Some indicators that your stress level is rising and you might lose self-control or composure include:  

  • Feeling more irritable or impatient
  • Fidgety in arms or legs
  • Worry, rumination, or unhelpful increase in fear
  • Making simple mistakes
  • feeling helpless (thinking “there’s no point in trying”), hopeless (feeling things will never improve) or trapped (can’t get away from this crappy situation)
  • Feeling apathetic, numb or lacking motivation
  • Feeling disconnected from your thoughts or surroundings
  • Having trouble trusting your training

What do I do now?

There are several strategies that help you regain your focus and composure and take the edge off the stress response.  It’s most important for you to use the ones that work best for you when you need them to.  This means you need to practice multiple strategies so you know which ones to lean on. 

Control your physiology

The fastest way to impact your physiology, your heart rate, and the stress response is to control your breathing.  Deep belly breathing stimulates the vagus nerve which regulates the stress response.  There are a lot of effective breathing strategies out there, and the most common one used by first responders is Tactical Breathing (sometimes called box breathing or square breathing).  

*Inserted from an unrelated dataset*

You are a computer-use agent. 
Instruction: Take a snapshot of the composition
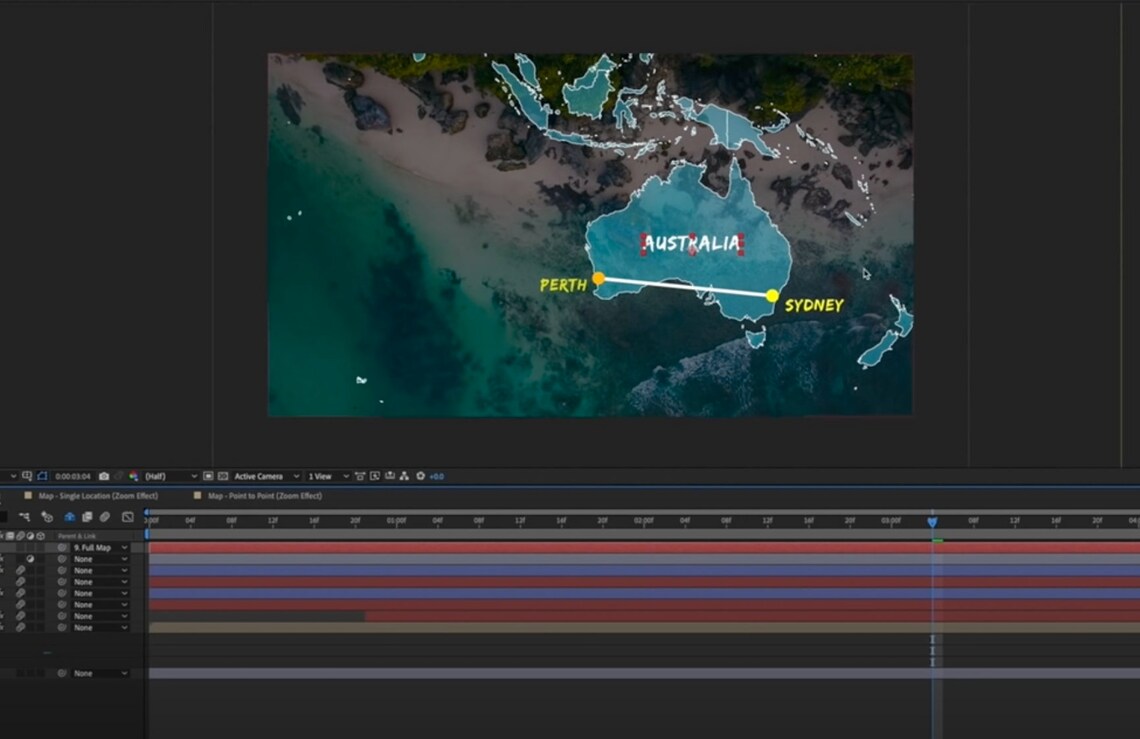click(x=103, y=477)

Sit or stand up tall, roll your shoulders back and take deep breaths that expand your belly.  Inhale for four counts, hold for four counts, exhale for four counts and hold for four counts.  Each cycle of inhale, hold, exhale, hold is one round of breathing,  Do six rounds (about two minutes).

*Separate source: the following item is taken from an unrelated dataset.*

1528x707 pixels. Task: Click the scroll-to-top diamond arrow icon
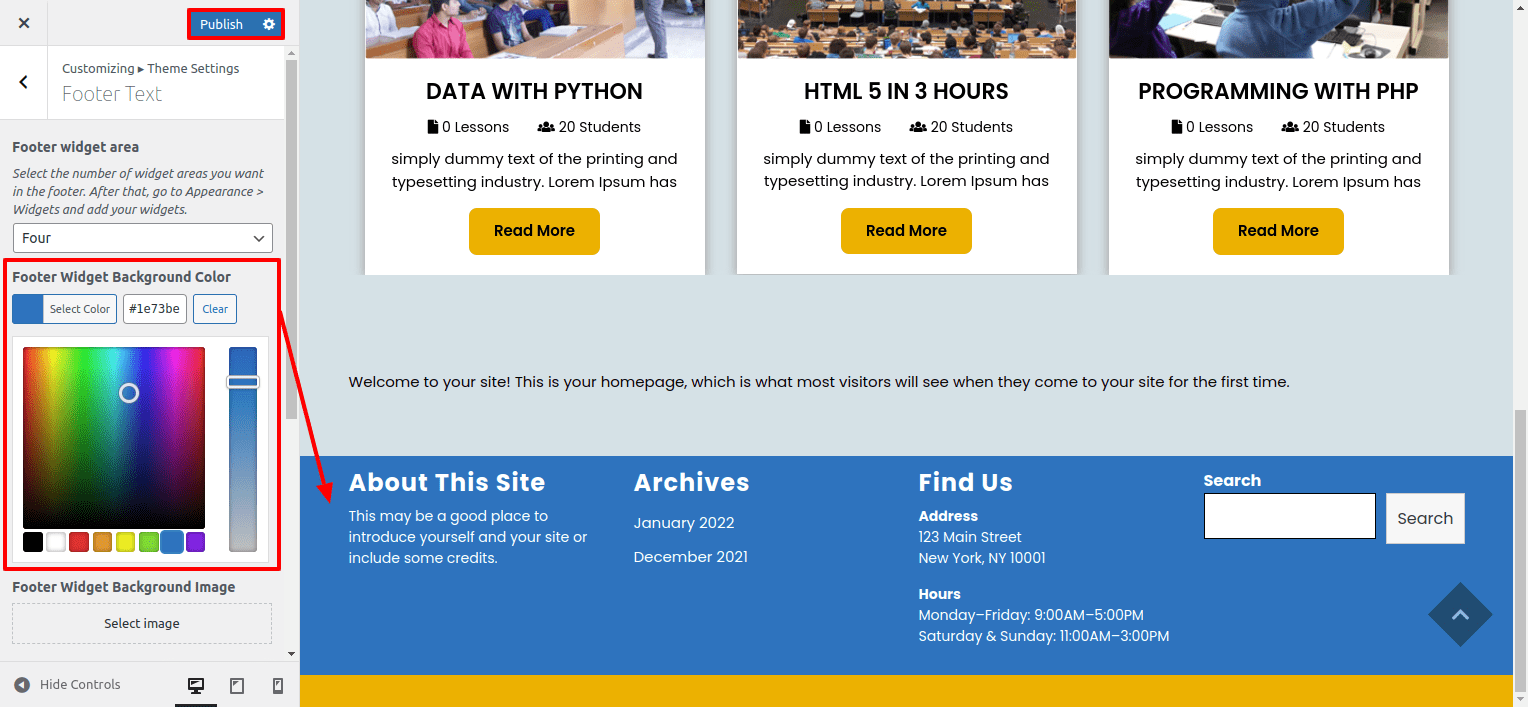(1460, 615)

If you don’t like this one, check out these other breathing strategies like the physiologic sigh, three part breath, 2:1 breathing or rhythmic (cadence) breathing

Take your foot off the gas

Mindfulness is a focus on the present moment, this means we aren’t worrying about what’s happening next, we aren’t reflecting on what already happened, we are just focusing on what is, right now.  And the present moment is fleeting, so our attention will be fleeting with it. Mindfulness allows us to experience what’s happening without getting wrapped up in it or more ramped up by it.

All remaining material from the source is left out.